The Nirmata team was approached by a large multinational e-commerce company that was replacing Pod Security Policies with Kyverno policies. They operate some of the world’s largest clusters and have extremely stringent load and performance requirements. While Kyverno worked well in normal conditions, they were seeing poor performance under high loads. Increasing memory and CPU resources helped a bit, but performance would quickly degrade when further load was applied.

Around the same time, a platform team at a leading automotive company was also evaluating Kyverno and one of the engineers contributed a load testing method they used with K6. This load testing tool allows writing API tests in Javascript.

The teams simulated real-world scenarios to evaluate the system’s behavior under different levels of stress. This methodology provided valuable insights into Kyverno’s scalability, uncovering performance thresholds and potential pain points that required addressing. The load testing phase became instrumental in ensuring Kyverno’s robustness in handling varying workloads.

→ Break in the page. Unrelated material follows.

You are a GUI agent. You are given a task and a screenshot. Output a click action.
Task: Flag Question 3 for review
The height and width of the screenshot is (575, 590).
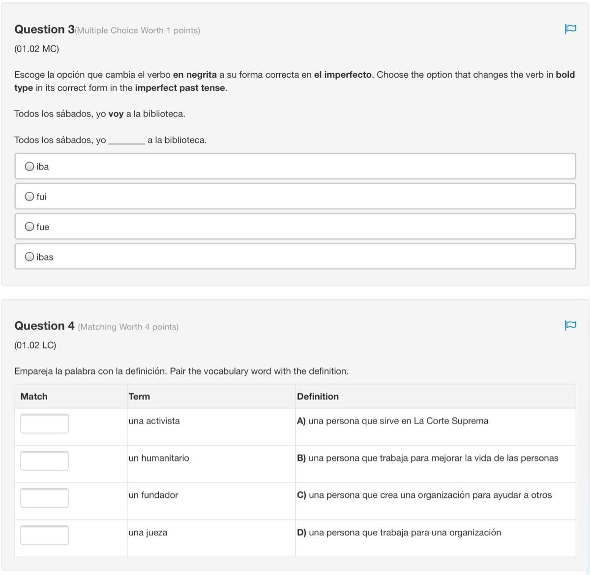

K6 has multiple executors, the most popular among which is the shared-iterations executor. This executor creates a number of concurrent connections called virtual users. The entirety of the number of iterations is then distributed among these virtual users.

We created a test wherein we installed Kyverno policies to enforce the Kubernetes pod security standards using 17 policies. Then, we developed an incompatible Pod test and measured how long Kyverno takes to reject the admission request.

With Kyverno 1.10, after applying the test above using 25vus and 250 iterations, we initially got the following results:

http_req_duration..........: avg=127.95ms min=65.63ms med=124.75ms max=245.33ms p(90)=177.64ms p(95)=190.64ms

For 25vus, 500 iterations:

http_req_duration..........: avg=116.47ms min=60.68ms med=111.5ms  max=284.21ms p(90)=158.41ms p(95)=175.03ms

For 25vus, 1000 iterations:

http_req_duration..........: avg=110.36ms min=55.69ms med=105.11ms max=292.46ms p(90)=146.54ms p(95)=161.88ms

For 50vus, 1000 iterations:

http_req_duration..........: avg=222.59ms min=54.26ms med=211.25ms max=497ms    p(90)=326.33ms p(95)=351.39ms

For 100vus, 1000 iterations:

http_req_duration..........: avg=430.43ms min=98.94ms med=382.43ms max=2.07s   p(90)=652.73ms p(95)=782.91ms

Profiling using pprof in golang

To gain deeper insights into Kyverno’s performance bottlenecks, the team employed the powerful pprof tool in Golang, by profiling the application allowed for a comprehensive analysis of CPU and memory usage, aiding in the identification of critical areas that required attention.

This data-driven approach played a crucial role in steering the performance optimization efforts, enabling the team to make informed decisions on where to focus their efforts for maximum impact.

After enabling pprof in Kyverno and generating a flamegraph, we got the following:

Flamegraph after enabling pprof in Kyverno

From the graph, it was clear that checking preconditions and copying JSON takes a large amount of time.

After investigating, it appears that it uses the internal “Context” to store information about the request rule and process variable information. The Context was stored in a JSON structure, and for each query, a marshal and unmarshal operation was required.

It was also found that each request created a new JMESPath Interpreter, which was allocated a large function map for custom JMESPath filters, which is wasteful as these do not change over the life of the application.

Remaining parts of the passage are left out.